Test pour le cancer du poumon: souffler une fois, s'il vous plaît!

Une fois que vous soufflez dans le tube rapidement - un test pour le cancer du poumon pourrait être si simple à l'avenir. Parce que dans l'air respiratoire tourbillonnent aussi les molécules qui proviennent des cellules pulmonaires. Si elles sont changées, cela suggère une tumeur. Cela fonctionne même dans les premiers stades de la maladie.

Il commence par petits problèmes apparemment inoffensifs - vous vous sentez repoussés, souffrant de toux persistante, perte de poids. Mais une fois qu'une tumeur pulmonaire devient perceptible, les chances de guérison sont mauvaises. Cinq ans après le diagnostic, seulement 16% des hommes malades et 21% des femmes vivent. « Au stade précoce où il y a encore de bonnes chances de guérison, le cancer du poumon est généralement découvert que par hasard », explique Guillermo Barreto de l'Institut Max Planck à Bad Nauheim parler à The-Health-Site.

Tube au lieu du tube

Il serait d'autant plus important d'avoir enfin une méthode simple et fiable de détection précoce. Jusqu'à présent, les candidats à risque comme les fumeurs doivent être dans le tube régulièrement.
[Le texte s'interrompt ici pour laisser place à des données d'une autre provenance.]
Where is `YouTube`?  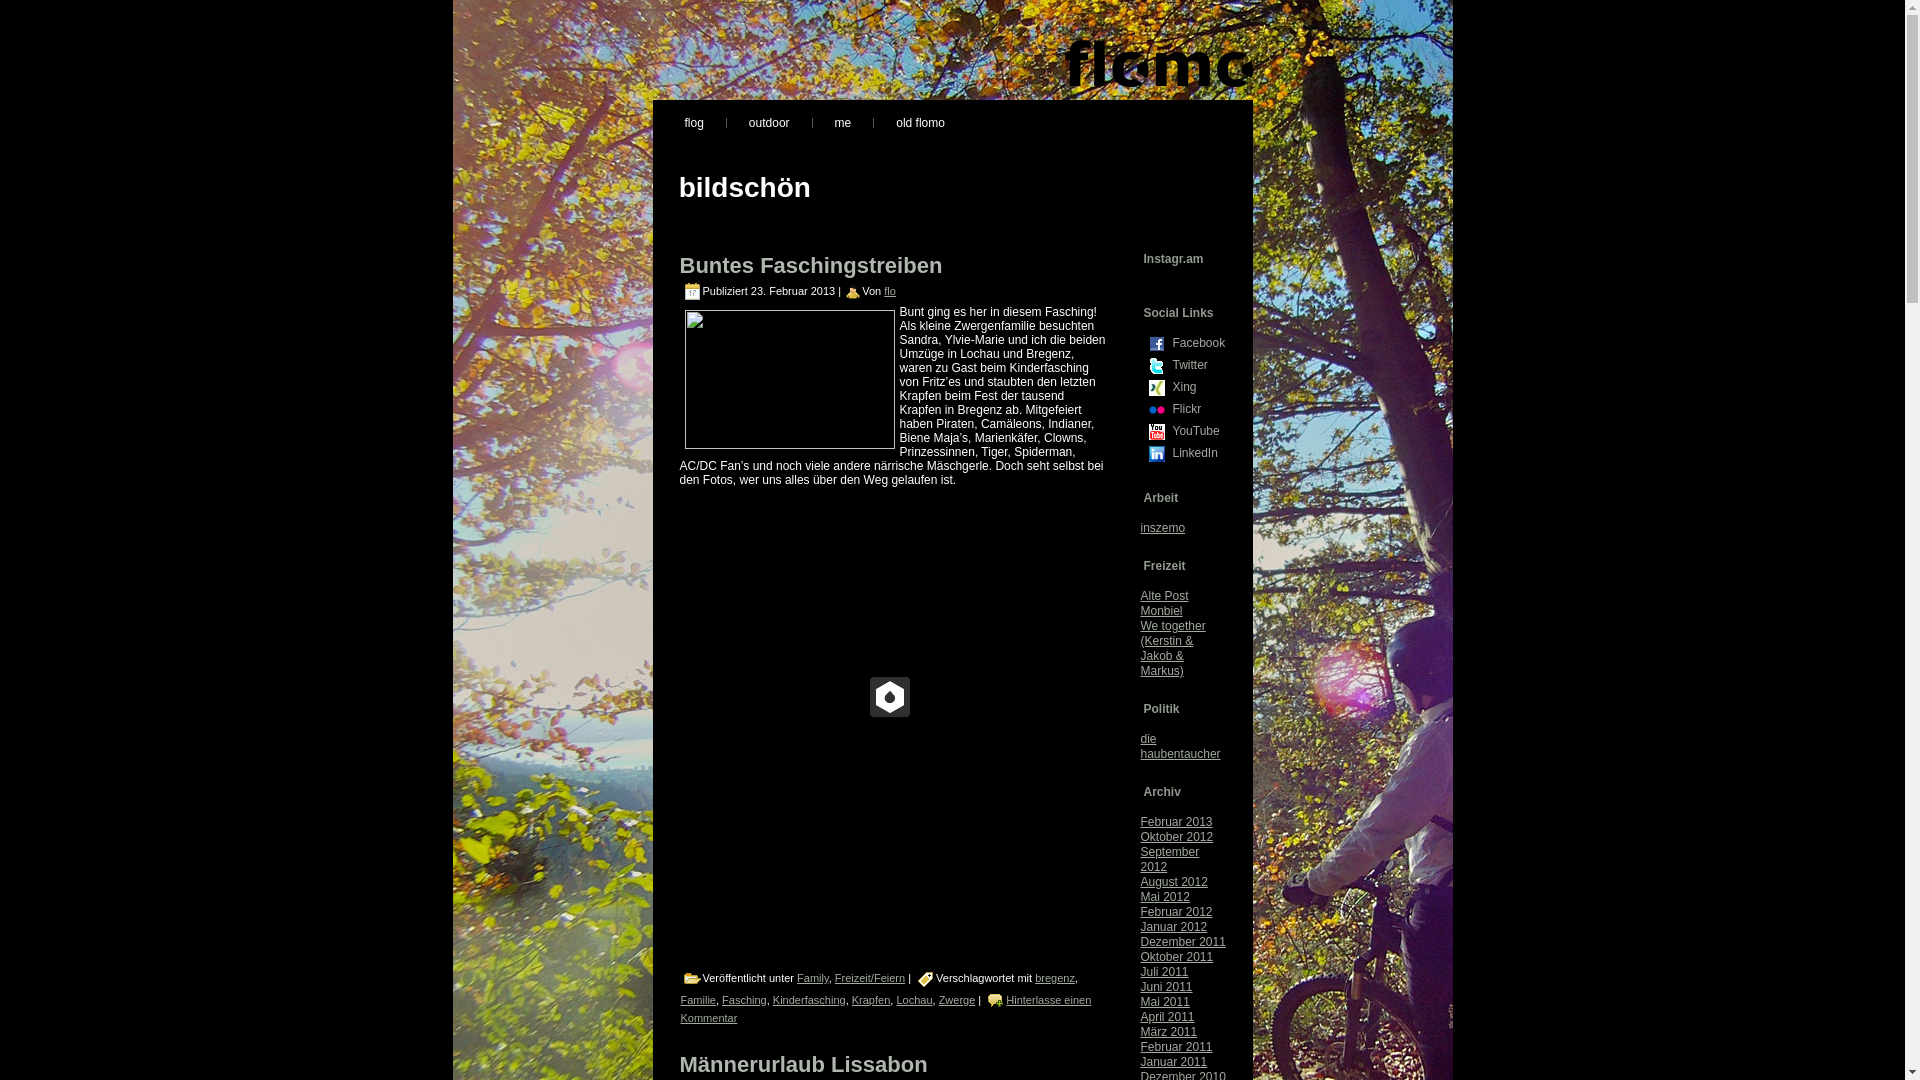
YouTube is located at coordinates (1156, 432).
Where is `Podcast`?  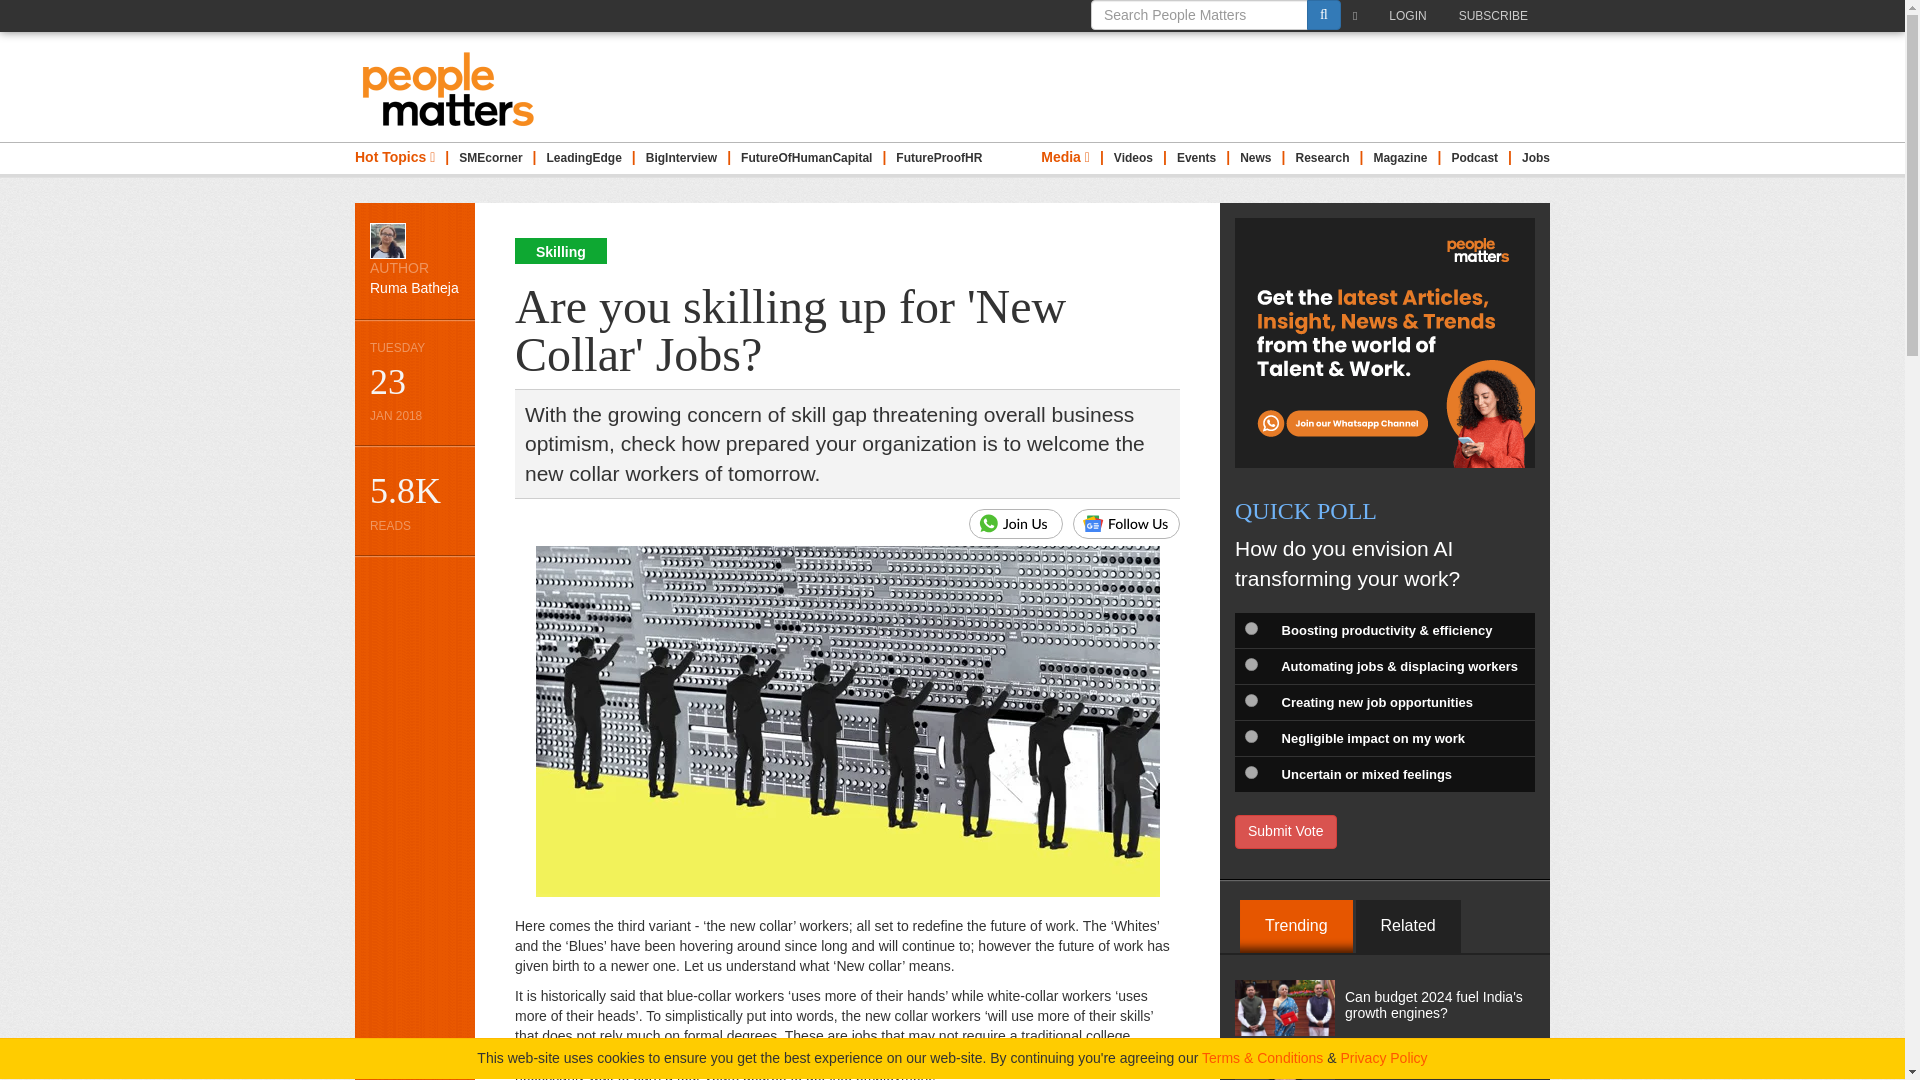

Le bilan de santé par tomodensitométrie est laborieux et coûteux - et les patients sont exposés à des radiations radioactives. "En outre, le nombre de résultats faussement positifs est comparativement élevé", explique Barreto. Une telle constatation fait inutilement peur aux patients.

Barreto et ses collègues ont mis au point une méthode qui est non seulement plus facile à utiliser, mais pourrait être encore plus précis qu'une image à rayons X: un test d'haleine. Pour ce faire, le patient souffle dans un appareil qui capture, comprime et condense l'air expiré. L'échantillon ainsi obtenu est examiné en laboratoire pour des molécules spécifiques qui sont produites dans les noyaux du tissu pulmonaire.

Telltale extraits moléculaires

Ce sont des sections du soi-disant ARN. Ce sont des copies de certaines sections de l'ADN qui servent à lire l'information des gènes. Dans le souffle des personnes atteintes de cancer du poumon, les chercheurs ont trouvé des fragments de deux ARN inhabituels des gènes gata6 et NKX2.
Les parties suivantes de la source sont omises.